-- Opening Marker --

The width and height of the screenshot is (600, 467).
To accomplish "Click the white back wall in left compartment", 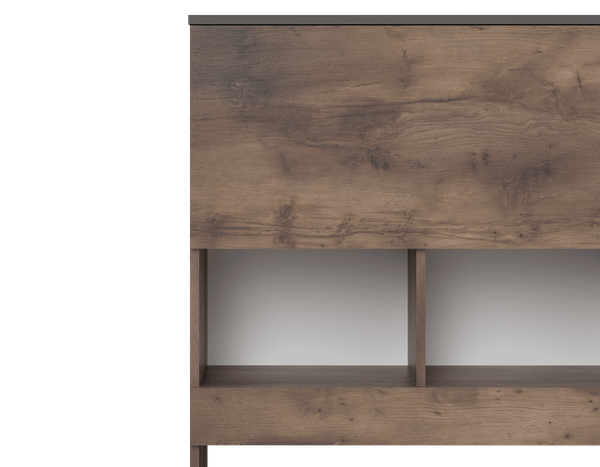I will (308, 305).
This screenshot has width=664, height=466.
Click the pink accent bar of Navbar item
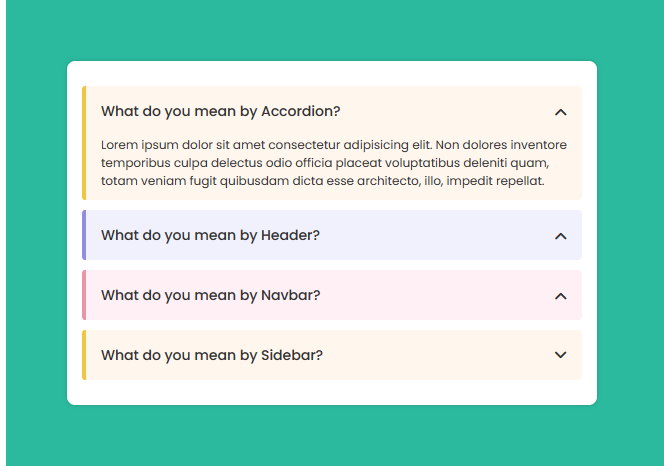84,295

-- Closing Marker --

[Problem requirements] Every line containing the string "screenshot" should be pulled from the listing and copied.

[Response area]
The width and height of the screenshot is (600, 467).
This screenshot has width=664, height=466.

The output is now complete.